## Task
Where the line containing "1017x428 pixels." appears below, begin there and reproduce each line exactly through the last one, omitting pictures.

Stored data
------------------------------------------------------------
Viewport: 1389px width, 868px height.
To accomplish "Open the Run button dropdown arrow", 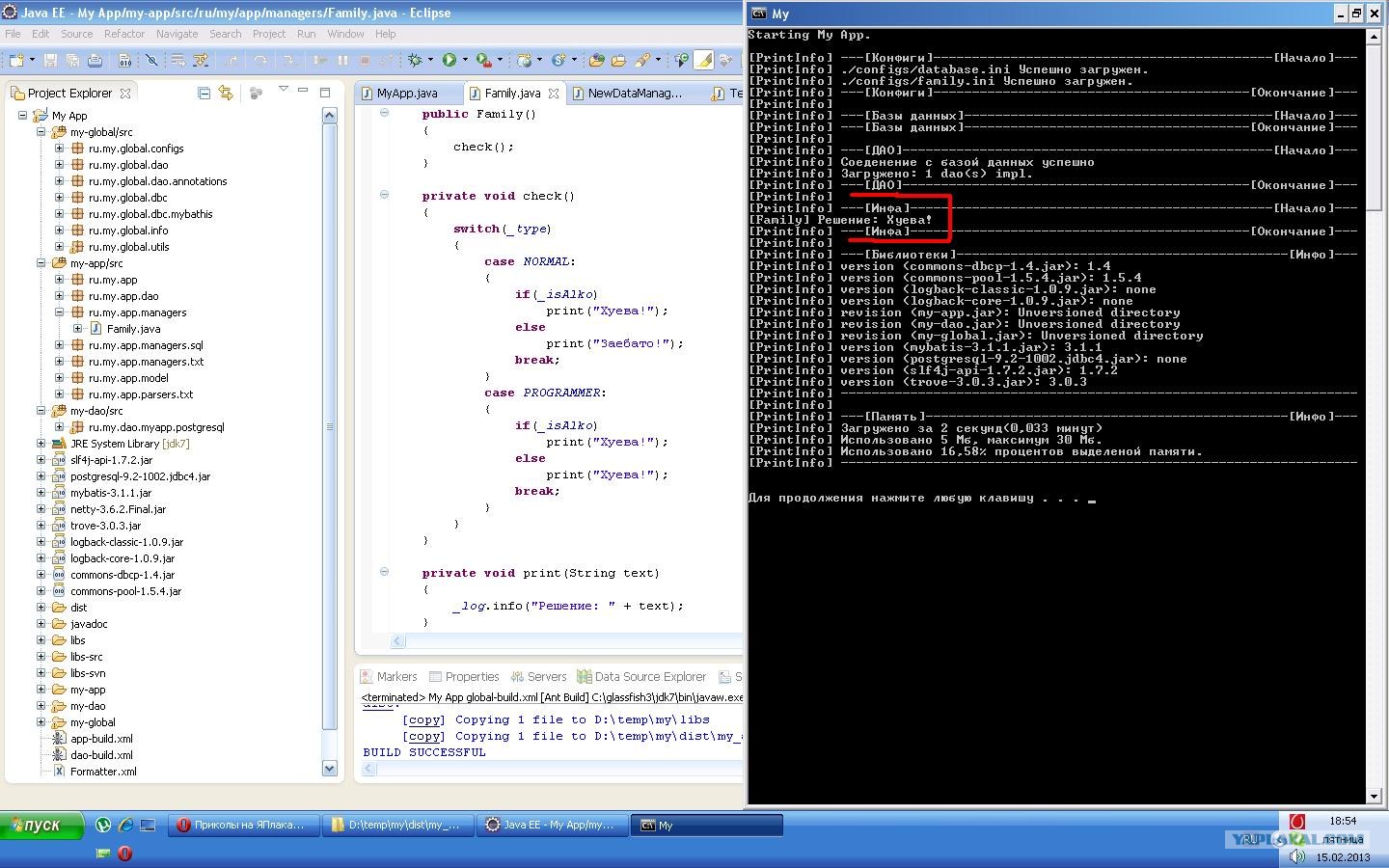I will pos(465,60).
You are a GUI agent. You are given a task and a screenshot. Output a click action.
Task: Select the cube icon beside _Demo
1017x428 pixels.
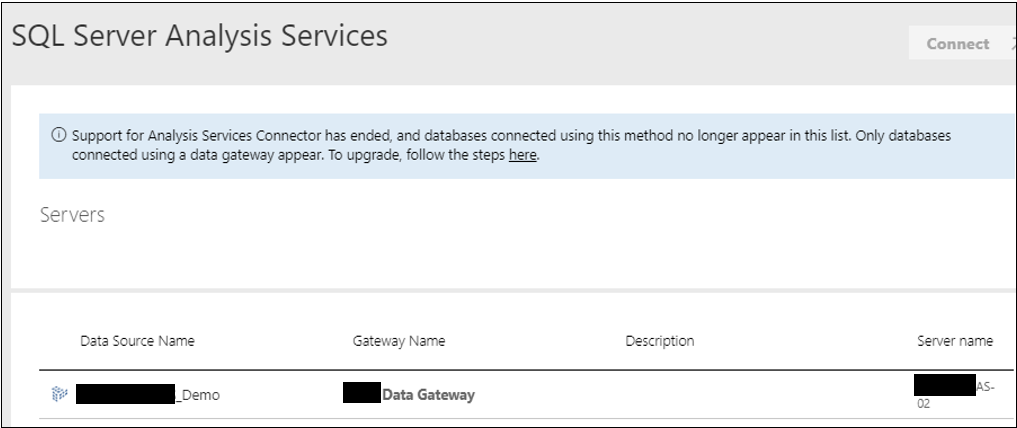(x=60, y=394)
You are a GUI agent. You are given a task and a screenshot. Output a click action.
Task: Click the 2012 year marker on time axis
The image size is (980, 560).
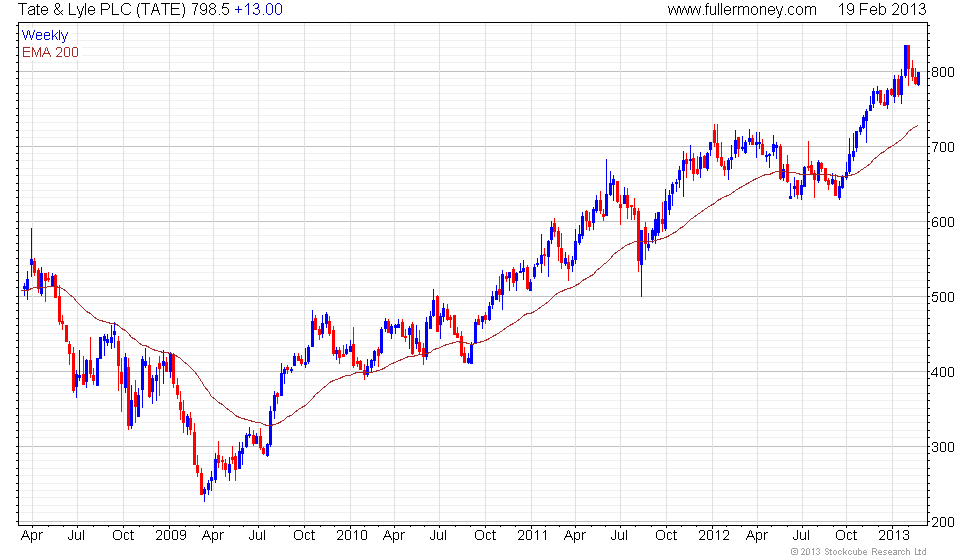pos(714,536)
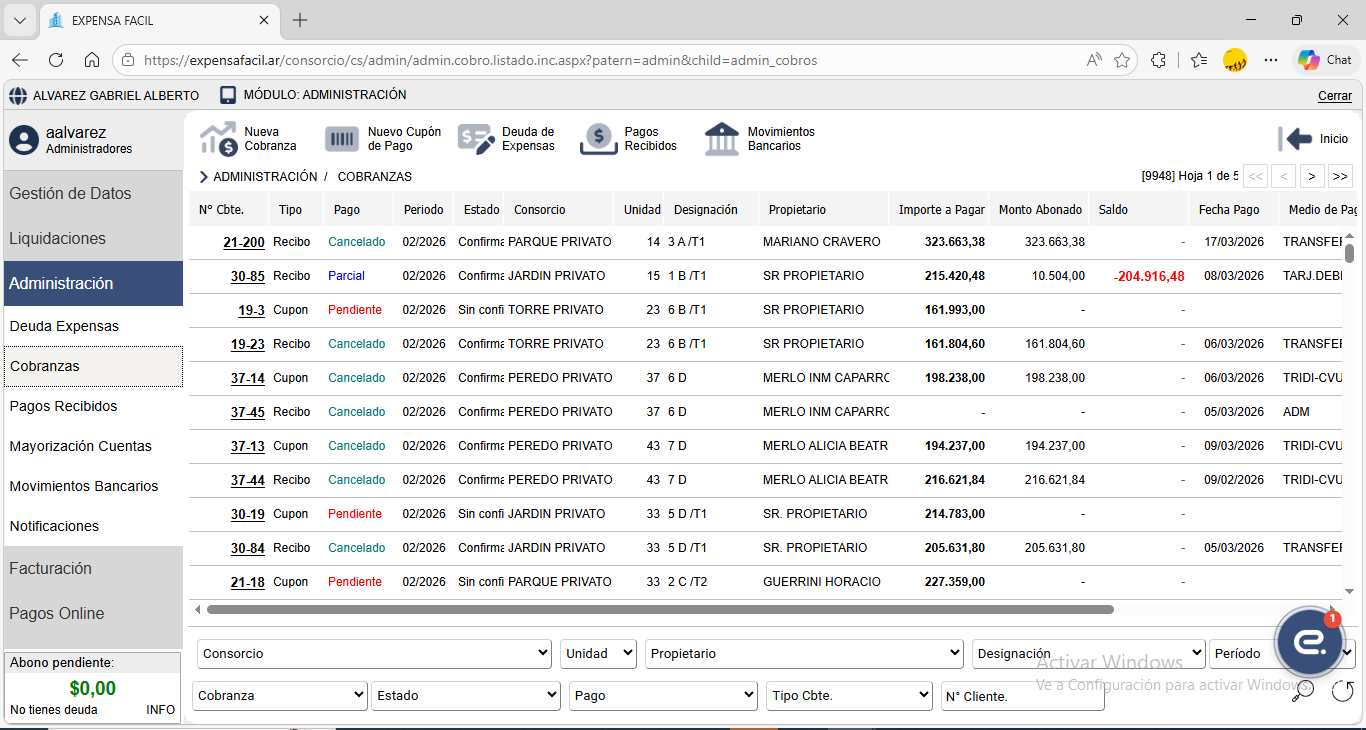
------------------------------------------------------------
## Answer to this problem
1017x428 pixels.
(x=60, y=394)
You are a GUI agent. You are given a task and a screenshot. Output a click action.
Task: Click the 2012 year marker on time axis
The image size is (980, 560).
pos(714,536)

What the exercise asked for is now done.